→ **Your objective**
Rewrite everything in the bug report from "Description Avleen Vig" down to "time as it can.", changing "box specs" to "hardware specs".

→ **Document extract**
'''

Bug 37702

Summary: /usr/bin/top uses 100% cpu in 'system'
Product: Base System Reporter: Avleen Vig <lists-sendpr>
Component: binAssignee: dwmalone
Status: Closed FIXED    
Severity: Affects Only Me CC: lists-sendpr
Priority: Normal    
Version: 4.4-RELEASE   
Hardware: Any   
OS: Any   

Description Avleen Vig 2002-05-03 10:40:01 UTC
Running 'top -s' gives the following error:
top: option requires an argument -- s
Top version 3.4

But running 'top -s -o size' starts top and causes it to update
as fast as it can. This increases load (rate if increase depends
on box specs and other running procs), while top takes up as much
CPU time as it can.

After 5 mins on a very load load box:
load averages:  1.53,  0.85,  0.45

On a box where the initial load is:
load averages:  3.16,  1.95,  1.00
After 5 minute of broken top, we get:
load averages:  5.24,  3.91,  1.98

http_load also shows that requests don't always seem to complete
(ok, it's not the best test)
--- 60.0106 secs, 249 fetches started, 199 completed, 50 current

Fix: 

Unknown
How-To-Repeat: Run: 'top -s -o size'. I don't recommend doing this on a heavily
loaded box straight away. Try it on your desktop. You can still
quit top easily with the 'q' key.

'''

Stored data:
'''

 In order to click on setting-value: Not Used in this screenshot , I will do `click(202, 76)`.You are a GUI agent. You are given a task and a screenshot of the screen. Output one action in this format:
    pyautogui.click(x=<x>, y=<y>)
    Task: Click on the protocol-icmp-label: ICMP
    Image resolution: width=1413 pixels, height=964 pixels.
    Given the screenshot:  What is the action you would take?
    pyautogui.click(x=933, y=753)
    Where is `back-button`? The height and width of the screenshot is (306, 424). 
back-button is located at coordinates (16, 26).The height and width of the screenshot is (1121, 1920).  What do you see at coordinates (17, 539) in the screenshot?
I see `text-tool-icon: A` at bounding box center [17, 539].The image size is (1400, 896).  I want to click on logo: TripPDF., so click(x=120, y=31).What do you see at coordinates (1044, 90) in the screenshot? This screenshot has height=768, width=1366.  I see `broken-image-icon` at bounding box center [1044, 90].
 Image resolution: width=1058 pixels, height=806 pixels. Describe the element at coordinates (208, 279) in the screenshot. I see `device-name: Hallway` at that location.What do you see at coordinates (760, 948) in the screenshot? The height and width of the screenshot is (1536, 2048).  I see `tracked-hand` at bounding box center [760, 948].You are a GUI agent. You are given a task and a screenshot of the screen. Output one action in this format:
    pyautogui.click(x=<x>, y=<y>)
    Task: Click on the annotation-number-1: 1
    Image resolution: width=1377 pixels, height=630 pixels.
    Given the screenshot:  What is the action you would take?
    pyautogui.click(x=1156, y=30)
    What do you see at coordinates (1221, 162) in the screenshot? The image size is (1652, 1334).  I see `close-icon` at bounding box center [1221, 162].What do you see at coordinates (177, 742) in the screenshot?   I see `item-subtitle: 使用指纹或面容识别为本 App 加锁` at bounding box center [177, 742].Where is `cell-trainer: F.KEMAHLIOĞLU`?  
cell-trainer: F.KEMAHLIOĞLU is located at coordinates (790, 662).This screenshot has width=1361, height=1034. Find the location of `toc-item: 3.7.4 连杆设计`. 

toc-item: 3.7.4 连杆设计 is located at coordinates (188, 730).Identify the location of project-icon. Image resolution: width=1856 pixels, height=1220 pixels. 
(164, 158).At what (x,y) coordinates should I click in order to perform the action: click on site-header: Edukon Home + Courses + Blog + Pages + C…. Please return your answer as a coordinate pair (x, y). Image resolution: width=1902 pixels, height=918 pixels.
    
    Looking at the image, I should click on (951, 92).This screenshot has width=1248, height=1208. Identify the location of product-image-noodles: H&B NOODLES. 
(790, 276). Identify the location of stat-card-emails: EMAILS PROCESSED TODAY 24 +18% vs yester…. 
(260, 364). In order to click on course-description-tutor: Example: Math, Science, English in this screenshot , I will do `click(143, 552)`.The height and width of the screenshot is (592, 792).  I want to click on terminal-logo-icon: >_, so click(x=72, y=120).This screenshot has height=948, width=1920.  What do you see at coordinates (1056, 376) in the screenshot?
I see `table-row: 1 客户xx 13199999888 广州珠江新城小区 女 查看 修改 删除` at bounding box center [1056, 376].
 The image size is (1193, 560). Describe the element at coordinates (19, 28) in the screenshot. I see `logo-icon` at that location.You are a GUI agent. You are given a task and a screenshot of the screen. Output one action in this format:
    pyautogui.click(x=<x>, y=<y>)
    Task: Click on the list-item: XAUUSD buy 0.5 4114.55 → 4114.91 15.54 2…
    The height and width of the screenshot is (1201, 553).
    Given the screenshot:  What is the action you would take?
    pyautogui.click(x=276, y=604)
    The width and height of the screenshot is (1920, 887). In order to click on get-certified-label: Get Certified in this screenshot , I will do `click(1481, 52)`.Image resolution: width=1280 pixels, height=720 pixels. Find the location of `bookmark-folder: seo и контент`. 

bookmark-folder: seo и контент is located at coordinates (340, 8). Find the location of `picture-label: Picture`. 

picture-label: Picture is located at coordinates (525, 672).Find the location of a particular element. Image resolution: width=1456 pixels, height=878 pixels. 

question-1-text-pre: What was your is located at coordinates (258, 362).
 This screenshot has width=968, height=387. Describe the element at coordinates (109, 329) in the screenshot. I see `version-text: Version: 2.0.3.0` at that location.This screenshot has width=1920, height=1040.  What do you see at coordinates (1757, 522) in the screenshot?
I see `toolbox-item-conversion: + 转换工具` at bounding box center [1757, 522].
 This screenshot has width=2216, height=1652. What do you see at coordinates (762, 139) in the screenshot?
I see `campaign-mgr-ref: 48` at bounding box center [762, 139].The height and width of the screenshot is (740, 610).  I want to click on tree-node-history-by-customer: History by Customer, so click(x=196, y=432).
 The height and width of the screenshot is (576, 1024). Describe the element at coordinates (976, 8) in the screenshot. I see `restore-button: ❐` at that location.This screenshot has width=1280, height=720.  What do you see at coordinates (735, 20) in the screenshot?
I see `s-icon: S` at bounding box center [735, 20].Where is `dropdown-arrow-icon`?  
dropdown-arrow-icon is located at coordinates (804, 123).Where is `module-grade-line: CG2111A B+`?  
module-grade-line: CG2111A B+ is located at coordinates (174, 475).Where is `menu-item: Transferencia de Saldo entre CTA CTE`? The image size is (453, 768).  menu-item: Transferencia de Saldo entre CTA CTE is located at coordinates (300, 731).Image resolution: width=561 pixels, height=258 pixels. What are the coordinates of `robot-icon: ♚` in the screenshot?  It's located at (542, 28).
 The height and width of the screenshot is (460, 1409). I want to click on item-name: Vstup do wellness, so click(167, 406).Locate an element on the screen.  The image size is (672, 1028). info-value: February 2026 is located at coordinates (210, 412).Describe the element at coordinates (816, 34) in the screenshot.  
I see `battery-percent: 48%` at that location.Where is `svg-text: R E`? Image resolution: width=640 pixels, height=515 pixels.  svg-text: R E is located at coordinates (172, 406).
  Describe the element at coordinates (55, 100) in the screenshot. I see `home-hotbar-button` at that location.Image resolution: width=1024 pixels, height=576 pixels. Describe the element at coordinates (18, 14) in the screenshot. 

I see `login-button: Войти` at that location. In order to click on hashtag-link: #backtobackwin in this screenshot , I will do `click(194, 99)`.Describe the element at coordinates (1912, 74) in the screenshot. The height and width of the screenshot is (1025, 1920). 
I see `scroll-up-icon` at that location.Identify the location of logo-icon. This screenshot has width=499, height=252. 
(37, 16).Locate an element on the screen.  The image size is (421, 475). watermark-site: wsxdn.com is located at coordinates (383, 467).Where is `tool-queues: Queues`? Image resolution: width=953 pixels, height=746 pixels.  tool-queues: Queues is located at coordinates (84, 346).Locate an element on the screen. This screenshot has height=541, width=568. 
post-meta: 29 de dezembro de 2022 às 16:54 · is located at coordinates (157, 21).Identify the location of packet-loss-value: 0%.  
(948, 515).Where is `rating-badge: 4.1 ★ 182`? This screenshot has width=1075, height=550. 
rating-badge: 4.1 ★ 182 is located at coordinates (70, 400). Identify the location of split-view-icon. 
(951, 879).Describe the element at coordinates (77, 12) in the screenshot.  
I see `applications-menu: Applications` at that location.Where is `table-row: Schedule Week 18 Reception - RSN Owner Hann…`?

'''

→ **Exercise answer**
Description Avleen Vig 2002-05-03 10:40:01 UTC
Running 'top -s' gives the following error:
top: option requires an argument -- s
Top version 3.4

But running 'top -s -o size' starts top and causes it to update
as fast as it can. This increases load (rate if increase depends
on hardware specs and other running procs), while top takes up as much
CPU time as it can.